Task description. Take the lines below from the first through the one that contains "Image resolution: width=1568 pixels, height=769" and copy them exactly.

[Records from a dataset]
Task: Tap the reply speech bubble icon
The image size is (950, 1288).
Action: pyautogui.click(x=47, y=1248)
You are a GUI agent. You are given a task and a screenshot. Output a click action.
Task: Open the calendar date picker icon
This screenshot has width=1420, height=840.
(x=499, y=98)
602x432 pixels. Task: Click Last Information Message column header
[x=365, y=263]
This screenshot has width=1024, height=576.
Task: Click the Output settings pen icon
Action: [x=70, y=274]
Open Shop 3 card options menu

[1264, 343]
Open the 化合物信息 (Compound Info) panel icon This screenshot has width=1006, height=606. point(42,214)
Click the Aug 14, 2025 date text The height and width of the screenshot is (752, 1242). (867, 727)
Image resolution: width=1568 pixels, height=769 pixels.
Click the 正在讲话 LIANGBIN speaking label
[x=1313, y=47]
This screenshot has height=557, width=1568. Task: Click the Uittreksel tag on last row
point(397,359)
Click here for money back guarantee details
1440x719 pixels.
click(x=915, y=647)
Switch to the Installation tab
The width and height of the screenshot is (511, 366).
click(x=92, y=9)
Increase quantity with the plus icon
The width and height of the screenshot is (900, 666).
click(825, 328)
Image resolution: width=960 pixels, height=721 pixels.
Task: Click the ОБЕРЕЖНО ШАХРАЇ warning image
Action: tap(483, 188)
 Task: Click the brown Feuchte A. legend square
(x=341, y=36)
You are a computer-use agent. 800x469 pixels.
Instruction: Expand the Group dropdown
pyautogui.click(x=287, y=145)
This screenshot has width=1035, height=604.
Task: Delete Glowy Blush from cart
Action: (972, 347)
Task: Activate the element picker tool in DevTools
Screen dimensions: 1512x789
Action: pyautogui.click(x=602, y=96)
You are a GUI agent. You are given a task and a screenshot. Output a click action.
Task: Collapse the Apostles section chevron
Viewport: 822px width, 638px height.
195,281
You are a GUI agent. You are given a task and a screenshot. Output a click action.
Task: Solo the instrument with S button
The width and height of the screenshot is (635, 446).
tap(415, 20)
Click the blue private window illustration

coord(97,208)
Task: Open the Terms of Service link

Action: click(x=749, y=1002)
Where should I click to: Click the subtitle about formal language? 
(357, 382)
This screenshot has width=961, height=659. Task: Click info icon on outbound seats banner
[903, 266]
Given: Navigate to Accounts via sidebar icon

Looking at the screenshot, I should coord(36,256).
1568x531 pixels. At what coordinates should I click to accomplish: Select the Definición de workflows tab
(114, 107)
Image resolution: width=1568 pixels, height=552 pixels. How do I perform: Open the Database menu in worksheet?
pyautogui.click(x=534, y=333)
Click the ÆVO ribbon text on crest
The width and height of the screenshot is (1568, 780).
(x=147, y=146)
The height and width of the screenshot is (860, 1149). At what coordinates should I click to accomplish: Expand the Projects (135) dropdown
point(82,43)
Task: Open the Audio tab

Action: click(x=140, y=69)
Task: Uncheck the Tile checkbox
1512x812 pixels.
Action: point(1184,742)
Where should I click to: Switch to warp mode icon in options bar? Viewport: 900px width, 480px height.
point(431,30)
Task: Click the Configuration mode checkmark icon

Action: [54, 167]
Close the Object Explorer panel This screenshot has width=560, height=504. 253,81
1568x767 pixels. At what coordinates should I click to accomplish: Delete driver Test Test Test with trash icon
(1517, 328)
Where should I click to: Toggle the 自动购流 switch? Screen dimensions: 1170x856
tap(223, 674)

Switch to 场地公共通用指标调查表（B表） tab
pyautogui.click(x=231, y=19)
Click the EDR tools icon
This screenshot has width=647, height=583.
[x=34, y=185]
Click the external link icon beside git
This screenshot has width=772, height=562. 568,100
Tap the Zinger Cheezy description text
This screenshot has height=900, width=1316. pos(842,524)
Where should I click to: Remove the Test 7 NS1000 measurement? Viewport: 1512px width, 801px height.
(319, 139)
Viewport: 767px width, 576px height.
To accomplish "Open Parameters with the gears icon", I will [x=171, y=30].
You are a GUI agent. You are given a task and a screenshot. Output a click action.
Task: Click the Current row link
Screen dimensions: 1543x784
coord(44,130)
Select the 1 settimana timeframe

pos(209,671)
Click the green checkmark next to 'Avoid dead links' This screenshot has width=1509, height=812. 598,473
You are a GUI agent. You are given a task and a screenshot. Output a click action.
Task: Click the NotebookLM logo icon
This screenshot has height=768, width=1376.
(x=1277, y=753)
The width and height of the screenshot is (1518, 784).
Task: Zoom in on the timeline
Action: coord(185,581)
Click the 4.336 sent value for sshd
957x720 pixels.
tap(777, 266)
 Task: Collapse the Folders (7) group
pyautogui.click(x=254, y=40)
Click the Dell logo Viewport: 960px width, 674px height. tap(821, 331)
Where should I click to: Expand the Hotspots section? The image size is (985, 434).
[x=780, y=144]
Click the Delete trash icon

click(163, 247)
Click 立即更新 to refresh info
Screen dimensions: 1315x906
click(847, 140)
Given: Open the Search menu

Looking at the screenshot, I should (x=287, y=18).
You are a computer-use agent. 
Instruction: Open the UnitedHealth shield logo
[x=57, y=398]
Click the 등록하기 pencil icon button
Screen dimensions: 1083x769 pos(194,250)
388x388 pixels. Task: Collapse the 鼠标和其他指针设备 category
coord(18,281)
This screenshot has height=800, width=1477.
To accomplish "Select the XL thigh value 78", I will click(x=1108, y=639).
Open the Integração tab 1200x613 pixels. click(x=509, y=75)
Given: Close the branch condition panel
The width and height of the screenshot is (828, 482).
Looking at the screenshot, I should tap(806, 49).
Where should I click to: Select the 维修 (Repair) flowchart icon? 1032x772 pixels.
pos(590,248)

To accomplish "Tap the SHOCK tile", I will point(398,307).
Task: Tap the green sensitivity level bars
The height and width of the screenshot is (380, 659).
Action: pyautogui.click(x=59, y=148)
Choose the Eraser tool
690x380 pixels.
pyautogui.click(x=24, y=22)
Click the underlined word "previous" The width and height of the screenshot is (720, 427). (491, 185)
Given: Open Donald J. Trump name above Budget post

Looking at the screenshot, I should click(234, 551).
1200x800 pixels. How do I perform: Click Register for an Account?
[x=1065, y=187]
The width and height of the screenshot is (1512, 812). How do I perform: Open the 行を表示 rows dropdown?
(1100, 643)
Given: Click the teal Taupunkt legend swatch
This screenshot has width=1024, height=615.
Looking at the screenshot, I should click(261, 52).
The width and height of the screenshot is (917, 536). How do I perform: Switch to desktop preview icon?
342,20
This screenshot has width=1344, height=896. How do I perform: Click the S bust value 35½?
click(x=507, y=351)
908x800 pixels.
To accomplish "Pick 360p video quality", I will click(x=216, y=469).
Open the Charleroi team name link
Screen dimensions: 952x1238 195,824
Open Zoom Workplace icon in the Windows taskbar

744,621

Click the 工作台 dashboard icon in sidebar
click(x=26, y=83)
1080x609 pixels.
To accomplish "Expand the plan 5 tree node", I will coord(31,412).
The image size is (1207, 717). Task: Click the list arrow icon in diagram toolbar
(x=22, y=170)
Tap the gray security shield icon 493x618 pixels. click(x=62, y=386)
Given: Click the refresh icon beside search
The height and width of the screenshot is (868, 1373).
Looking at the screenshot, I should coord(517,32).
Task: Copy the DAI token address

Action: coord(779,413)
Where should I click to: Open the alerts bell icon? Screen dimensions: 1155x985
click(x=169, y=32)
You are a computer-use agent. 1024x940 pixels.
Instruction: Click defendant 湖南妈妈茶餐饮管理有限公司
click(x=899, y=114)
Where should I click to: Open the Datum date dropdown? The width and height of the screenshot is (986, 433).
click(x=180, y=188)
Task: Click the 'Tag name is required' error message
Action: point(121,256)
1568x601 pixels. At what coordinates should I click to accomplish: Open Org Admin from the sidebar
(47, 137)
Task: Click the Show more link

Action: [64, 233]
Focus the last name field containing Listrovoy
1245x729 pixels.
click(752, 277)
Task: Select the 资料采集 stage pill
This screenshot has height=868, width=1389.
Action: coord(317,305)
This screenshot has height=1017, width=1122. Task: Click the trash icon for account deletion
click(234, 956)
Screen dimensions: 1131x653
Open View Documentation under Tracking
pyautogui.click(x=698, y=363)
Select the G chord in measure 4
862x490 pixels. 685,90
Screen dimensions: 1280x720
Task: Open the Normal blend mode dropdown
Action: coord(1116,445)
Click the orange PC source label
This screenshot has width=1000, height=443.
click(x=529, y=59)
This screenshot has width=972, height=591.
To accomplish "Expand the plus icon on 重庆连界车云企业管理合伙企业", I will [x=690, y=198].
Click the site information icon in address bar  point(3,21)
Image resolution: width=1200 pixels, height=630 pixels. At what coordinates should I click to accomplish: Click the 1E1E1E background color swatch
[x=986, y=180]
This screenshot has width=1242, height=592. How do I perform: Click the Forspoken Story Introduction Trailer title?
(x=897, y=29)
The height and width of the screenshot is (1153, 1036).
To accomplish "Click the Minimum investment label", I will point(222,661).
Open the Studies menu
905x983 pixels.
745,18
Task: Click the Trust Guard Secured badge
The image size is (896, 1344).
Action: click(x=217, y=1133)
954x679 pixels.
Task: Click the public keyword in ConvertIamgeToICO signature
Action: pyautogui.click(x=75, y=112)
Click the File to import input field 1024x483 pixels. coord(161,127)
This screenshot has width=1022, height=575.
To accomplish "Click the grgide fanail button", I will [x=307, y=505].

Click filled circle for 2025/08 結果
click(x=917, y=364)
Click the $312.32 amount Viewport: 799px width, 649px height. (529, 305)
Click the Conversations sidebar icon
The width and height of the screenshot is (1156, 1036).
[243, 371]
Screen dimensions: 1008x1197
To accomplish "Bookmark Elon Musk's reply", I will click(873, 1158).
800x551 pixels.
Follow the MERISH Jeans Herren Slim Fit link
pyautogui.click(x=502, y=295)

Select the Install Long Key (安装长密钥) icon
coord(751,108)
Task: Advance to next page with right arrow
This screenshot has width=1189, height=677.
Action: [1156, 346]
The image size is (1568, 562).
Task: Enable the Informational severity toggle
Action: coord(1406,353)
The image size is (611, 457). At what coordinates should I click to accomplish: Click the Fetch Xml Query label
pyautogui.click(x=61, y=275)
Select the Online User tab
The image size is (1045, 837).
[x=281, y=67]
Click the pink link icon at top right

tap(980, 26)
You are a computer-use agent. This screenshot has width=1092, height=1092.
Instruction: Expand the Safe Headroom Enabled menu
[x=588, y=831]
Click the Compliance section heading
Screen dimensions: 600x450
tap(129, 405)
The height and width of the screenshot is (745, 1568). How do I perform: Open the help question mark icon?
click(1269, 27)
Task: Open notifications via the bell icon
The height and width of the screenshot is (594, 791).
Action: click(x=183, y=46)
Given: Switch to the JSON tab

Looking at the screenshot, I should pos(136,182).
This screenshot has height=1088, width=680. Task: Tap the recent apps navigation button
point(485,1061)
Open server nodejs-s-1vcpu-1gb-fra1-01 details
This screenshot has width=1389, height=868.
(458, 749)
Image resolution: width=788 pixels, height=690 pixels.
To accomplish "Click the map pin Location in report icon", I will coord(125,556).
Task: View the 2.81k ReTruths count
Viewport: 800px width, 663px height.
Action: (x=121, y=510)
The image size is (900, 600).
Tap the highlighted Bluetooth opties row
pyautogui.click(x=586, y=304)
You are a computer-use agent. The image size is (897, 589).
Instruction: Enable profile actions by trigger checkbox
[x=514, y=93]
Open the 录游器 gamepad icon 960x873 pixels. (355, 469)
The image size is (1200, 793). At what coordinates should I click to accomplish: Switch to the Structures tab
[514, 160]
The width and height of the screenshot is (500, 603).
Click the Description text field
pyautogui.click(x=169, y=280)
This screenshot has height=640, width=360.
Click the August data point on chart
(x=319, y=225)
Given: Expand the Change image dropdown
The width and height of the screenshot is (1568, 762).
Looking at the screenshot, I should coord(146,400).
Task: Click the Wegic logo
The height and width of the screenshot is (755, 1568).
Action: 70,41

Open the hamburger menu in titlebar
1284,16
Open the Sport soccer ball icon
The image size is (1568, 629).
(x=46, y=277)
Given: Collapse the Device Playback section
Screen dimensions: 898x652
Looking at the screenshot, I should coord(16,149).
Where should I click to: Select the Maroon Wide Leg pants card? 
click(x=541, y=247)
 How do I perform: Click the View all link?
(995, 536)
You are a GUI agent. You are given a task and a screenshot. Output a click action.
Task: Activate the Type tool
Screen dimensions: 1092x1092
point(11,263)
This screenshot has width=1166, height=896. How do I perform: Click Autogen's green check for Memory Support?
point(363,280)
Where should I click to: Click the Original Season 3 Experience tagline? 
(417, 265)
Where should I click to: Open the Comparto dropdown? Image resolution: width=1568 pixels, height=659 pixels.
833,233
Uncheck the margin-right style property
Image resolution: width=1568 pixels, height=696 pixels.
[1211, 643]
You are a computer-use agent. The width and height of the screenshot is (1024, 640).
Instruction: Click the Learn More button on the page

Answer for the task.
Task: Tap the reply speech bubble icon
The image size is (950, 1288).
Action: pyautogui.click(x=47, y=1248)
You are a GUI agent. You are given a task and a screenshot. Output a click action.
Task: Open the calendar date picker icon
This screenshot has width=1420, height=840.
(x=499, y=98)
602x432 pixels. Task: Click Last Information Message column header
[x=365, y=263]
This screenshot has width=1024, height=576.
Task: Click the Output settings pen icon
Action: [x=70, y=274]
Open Shop 3 card options menu

[1264, 343]
Open the 化合物信息 (Compound Info) panel icon This screenshot has width=1006, height=606. point(42,214)
Click the Aug 14, 2025 date text The height and width of the screenshot is (752, 1242). (867, 727)
Image resolution: width=1568 pixels, height=769 pixels.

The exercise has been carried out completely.